* _The problem_
Which lines of the entries below hold the word "will"? Report each of them.

Collected data
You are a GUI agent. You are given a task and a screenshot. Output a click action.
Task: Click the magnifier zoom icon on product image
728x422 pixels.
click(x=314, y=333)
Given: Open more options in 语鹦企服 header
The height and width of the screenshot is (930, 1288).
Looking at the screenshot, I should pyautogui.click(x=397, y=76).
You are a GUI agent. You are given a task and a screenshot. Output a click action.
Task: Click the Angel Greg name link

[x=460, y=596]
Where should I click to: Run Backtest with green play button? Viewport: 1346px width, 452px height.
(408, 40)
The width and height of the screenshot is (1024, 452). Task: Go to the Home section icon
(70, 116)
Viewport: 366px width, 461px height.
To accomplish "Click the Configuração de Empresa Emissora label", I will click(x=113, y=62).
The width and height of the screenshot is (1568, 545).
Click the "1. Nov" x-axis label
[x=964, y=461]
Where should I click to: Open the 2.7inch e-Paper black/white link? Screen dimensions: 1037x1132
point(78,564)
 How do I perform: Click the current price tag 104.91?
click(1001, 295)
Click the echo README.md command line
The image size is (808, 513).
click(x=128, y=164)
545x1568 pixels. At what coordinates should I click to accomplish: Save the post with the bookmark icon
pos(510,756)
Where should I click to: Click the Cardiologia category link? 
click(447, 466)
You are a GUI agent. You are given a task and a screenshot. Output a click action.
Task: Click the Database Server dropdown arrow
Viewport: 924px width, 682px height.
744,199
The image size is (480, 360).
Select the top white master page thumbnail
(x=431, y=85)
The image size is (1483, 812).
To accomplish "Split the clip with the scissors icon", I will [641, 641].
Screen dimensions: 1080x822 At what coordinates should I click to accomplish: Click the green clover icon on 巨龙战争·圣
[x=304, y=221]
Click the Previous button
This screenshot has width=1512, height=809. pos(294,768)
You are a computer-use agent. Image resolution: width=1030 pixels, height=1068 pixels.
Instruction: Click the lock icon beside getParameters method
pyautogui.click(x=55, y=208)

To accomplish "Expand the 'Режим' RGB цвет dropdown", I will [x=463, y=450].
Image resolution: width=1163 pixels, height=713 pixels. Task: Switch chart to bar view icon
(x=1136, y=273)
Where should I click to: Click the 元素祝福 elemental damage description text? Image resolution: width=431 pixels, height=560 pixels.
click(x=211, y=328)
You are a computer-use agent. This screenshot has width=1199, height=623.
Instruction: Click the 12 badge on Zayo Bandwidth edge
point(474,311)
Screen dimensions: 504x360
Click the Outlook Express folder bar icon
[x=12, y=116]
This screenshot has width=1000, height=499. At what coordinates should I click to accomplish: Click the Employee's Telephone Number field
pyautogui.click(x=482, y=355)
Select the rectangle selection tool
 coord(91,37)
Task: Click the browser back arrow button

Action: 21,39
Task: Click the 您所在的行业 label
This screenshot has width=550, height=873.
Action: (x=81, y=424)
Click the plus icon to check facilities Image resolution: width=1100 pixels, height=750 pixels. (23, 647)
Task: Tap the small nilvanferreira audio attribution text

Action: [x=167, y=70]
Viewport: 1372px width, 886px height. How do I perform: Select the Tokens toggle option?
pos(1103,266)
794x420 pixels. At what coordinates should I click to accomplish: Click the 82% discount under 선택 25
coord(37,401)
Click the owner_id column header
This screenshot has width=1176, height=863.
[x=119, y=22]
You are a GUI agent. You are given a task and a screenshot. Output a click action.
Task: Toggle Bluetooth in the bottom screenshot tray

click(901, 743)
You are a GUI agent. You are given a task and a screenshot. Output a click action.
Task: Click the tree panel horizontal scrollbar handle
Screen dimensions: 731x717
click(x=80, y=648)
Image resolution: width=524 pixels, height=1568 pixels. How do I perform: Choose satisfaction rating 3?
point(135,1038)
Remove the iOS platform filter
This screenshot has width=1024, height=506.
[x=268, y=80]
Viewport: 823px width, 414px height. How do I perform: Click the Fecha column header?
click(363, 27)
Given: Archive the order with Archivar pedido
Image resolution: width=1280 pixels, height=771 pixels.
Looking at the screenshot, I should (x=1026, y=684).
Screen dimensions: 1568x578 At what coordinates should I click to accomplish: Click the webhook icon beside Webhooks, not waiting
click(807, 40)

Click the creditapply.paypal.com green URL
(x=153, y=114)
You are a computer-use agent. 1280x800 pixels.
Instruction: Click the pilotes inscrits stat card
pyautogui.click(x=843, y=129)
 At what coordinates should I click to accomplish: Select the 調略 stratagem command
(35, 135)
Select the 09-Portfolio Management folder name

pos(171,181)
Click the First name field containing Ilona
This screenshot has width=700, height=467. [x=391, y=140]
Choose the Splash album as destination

* _Task output_
To accomplish "Click the Configuração de Empresa Emissora label", I will click(x=113, y=62).
To accomplish "Split the clip with the scissors icon", I will [641, 641].
To accomplish "Expand the 'Режим' RGB цвет dropdown", I will [x=463, y=450].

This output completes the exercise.